## WHAT THE TASK REQUIRES
Working from the listing below, set down every line exactly.

## INPUT
========================
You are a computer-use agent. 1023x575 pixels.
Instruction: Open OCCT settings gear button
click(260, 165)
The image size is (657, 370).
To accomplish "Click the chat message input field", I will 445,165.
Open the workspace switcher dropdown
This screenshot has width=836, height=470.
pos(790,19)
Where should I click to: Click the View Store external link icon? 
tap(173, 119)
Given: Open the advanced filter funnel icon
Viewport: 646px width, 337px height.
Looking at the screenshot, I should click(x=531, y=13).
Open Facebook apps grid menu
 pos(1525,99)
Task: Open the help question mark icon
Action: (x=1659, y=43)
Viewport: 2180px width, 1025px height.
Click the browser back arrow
========================
## TASK RESPONSE
You are a computer-use agent. 1023x575 pixels.
Instruction: Open OCCT settings gear button
click(260, 165)
The image size is (657, 370).
To accomplish "Click the chat message input field", I will 445,165.
Open the workspace switcher dropdown
This screenshot has width=836, height=470.
pos(790,19)
Where should I click to: Click the View Store external link icon? 
tap(173, 119)
Given: Open the advanced filter funnel icon
Viewport: 646px width, 337px height.
Looking at the screenshot, I should click(x=531, y=13).
Open Facebook apps grid menu
 pos(1525,99)
Task: Open the help question mark icon
Action: (x=1659, y=43)
Viewport: 2180px width, 1025px height.
Click the browser back arrow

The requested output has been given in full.